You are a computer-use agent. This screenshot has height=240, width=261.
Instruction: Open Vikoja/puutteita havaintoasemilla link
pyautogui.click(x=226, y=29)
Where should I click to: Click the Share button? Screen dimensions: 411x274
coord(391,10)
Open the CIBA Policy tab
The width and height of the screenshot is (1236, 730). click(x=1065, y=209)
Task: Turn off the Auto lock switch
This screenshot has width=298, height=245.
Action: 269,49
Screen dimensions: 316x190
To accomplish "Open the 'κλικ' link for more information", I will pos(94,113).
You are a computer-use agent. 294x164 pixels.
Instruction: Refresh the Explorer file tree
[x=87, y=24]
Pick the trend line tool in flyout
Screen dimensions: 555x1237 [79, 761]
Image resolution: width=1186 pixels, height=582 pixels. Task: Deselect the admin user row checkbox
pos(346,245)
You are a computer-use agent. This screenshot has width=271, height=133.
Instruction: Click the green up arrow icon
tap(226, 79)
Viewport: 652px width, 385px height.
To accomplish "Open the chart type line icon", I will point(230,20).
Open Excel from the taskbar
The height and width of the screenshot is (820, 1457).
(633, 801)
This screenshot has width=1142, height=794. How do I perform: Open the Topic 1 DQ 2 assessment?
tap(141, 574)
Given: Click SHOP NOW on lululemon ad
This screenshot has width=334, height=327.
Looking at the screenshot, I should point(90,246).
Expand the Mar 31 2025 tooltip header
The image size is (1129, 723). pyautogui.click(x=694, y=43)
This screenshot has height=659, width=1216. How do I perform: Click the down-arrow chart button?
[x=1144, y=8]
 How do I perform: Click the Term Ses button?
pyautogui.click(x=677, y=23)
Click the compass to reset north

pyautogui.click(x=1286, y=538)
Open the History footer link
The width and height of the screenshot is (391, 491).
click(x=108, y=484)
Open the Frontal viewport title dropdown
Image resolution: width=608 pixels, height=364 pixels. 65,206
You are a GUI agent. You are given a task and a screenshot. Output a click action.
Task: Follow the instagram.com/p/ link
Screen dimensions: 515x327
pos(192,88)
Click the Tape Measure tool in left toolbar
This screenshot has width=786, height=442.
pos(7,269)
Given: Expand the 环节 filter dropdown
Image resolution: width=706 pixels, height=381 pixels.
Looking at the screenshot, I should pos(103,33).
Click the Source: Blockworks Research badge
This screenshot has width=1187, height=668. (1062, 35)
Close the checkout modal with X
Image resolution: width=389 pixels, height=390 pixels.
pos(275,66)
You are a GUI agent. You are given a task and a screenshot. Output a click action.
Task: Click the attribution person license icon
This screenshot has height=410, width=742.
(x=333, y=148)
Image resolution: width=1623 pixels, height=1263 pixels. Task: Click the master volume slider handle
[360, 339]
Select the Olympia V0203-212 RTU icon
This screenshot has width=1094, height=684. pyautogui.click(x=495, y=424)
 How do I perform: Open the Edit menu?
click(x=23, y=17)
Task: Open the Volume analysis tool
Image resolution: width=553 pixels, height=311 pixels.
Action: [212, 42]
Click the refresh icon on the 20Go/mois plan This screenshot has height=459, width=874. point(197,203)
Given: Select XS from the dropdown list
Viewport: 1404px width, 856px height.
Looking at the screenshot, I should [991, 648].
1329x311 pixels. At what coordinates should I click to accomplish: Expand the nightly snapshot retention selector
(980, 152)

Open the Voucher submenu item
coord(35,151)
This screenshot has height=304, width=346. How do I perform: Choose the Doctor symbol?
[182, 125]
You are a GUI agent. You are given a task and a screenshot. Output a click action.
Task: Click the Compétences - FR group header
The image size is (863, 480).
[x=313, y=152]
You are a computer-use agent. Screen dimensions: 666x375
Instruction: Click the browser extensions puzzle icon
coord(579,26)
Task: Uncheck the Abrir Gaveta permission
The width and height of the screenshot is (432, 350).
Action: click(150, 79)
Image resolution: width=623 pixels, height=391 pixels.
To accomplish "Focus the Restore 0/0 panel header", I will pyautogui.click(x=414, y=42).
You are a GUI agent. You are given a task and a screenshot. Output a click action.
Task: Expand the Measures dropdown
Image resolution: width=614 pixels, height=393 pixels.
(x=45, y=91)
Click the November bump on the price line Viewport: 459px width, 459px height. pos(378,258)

========

• [Your task] Copy out, word for word, the lines of the material starting with the line containing "Open the CIBA Policy tab" and going on through the line containing "Action: 269,49".

• [Solution to the problem]
Open the CIBA Policy tab
The width and height of the screenshot is (1236, 730). click(x=1065, y=209)
Task: Turn off the Auto lock switch
This screenshot has width=298, height=245.
Action: 269,49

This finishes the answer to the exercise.